Book Review: OpenGL Insights
OpenGL Insights edited by Patrick Cozzi and Christophe Riccio is collection of 44 articles about modern OpenGL programming, techniques and related topics. The articles itself account for 653 full colored pages, so each ‘insight’ is a compact portion of knowledge. This book does not only cover (desktop) OpenGL: 35 chapters are dealing with this API while 12 are helpful for OpenGL ES developers and 14 target WebGL (yes, they don’t sum up to 44 as some chapters are useful for more than one OpenGL variant).
It is not a beginners textbook, you should definitely know how to program in modern, aka OpenGL 3/4 core profile, GL. You don’t need to be an expert (maybe this book helps you to become one) but the basics should be known to you.
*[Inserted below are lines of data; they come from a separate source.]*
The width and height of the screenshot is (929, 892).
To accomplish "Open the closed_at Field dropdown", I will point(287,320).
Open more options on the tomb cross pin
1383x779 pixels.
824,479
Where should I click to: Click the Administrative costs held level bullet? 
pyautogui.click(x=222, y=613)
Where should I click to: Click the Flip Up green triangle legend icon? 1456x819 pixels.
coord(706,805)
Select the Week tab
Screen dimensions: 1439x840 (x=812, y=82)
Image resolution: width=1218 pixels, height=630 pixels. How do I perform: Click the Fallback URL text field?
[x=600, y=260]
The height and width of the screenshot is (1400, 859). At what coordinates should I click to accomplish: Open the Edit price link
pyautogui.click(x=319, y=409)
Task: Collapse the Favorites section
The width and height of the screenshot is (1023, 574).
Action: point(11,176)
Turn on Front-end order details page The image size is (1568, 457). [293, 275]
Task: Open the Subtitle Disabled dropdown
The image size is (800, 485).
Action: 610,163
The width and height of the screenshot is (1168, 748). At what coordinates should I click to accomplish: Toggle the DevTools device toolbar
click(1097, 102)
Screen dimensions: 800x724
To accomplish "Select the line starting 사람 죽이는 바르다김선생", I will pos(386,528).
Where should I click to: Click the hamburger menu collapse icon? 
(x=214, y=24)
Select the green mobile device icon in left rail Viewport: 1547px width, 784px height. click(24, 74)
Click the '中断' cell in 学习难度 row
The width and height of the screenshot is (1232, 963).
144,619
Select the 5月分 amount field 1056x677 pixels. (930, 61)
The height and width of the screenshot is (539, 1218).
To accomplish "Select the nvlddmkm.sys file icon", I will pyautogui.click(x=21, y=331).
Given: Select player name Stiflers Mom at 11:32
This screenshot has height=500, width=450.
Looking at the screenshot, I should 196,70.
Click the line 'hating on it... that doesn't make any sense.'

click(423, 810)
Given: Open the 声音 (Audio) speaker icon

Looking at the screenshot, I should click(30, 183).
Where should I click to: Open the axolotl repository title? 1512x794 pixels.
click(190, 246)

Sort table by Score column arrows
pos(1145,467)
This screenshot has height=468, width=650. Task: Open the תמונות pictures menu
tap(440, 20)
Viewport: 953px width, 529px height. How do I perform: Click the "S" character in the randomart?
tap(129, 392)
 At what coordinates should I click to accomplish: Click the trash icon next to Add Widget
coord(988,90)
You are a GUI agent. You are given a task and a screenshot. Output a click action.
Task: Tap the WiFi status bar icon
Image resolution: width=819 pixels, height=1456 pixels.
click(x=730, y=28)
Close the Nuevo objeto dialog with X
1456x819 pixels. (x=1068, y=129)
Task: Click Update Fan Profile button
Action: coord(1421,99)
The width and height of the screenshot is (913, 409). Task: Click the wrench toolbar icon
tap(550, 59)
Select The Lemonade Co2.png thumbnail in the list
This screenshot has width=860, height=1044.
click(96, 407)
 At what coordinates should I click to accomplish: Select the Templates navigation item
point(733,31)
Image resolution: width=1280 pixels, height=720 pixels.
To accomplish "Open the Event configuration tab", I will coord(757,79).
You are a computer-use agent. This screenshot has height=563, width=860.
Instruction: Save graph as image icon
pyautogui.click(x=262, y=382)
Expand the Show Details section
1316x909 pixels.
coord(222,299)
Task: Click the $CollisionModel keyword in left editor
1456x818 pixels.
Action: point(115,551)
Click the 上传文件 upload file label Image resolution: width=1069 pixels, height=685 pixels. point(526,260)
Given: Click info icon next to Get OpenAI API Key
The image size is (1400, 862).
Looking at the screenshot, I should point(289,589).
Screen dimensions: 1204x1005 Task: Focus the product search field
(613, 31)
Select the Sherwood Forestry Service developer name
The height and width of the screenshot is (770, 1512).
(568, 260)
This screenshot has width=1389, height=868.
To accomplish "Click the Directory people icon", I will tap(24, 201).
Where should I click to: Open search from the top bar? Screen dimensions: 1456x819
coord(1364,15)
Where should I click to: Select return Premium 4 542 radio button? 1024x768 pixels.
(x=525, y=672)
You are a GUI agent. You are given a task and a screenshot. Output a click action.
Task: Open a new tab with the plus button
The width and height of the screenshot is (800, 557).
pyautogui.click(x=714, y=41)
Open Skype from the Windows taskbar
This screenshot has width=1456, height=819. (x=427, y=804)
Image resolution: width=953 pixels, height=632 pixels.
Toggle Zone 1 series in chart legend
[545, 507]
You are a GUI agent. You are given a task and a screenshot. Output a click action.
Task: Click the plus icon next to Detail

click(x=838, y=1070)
This book is more for advanced readers who want to dig deeper into some OpenGL related topics.
A beginner might feel lost in this mix of bits and pieces: The book starts (after foreword and preface) with a list of mostly 1 sentence tips without much context and continues with nice word clouds of GLSL keywords used in the compatibility and core profile as well as OpenGL ES (the list of tips is also online). At the end you’ll get a map of the rendering pipeline of desktop GL and ES as a poster, nicely done but printed on both sides of the 14″ by 18″ poster, so if you want to hang it above your monitor, you’ll have to get a second copy of the book or print it yourself, it’s available online ;-) (ok, one side is OpenGL and the other is OpenGL ES + the texture pipeline of GL, so it’s fine) This mix might look a bit chaotic in the end it doesn’t hurt, the ‘bits’ itself are well thought thru (just look at the beautiful pipeline map again).
Content wise it is a mixed bag of topics as well, some ‘meta discussions’ like how to teach modern OpenGL to students might have a small target audience, but for this audience the experiences are quite helpful. Some chapters are quite basic introductions of certain sub-topics, e.g. WebGL, Shader Interfaces and the ARB_debug_extension. You can argue that you can get most of the same knowledge from the specs but let’s face it: Getting all shader interfaces and matching rules presented in a readable form with helpful diagrams and examples has a different quality than looking up the same facts in a huge pdf.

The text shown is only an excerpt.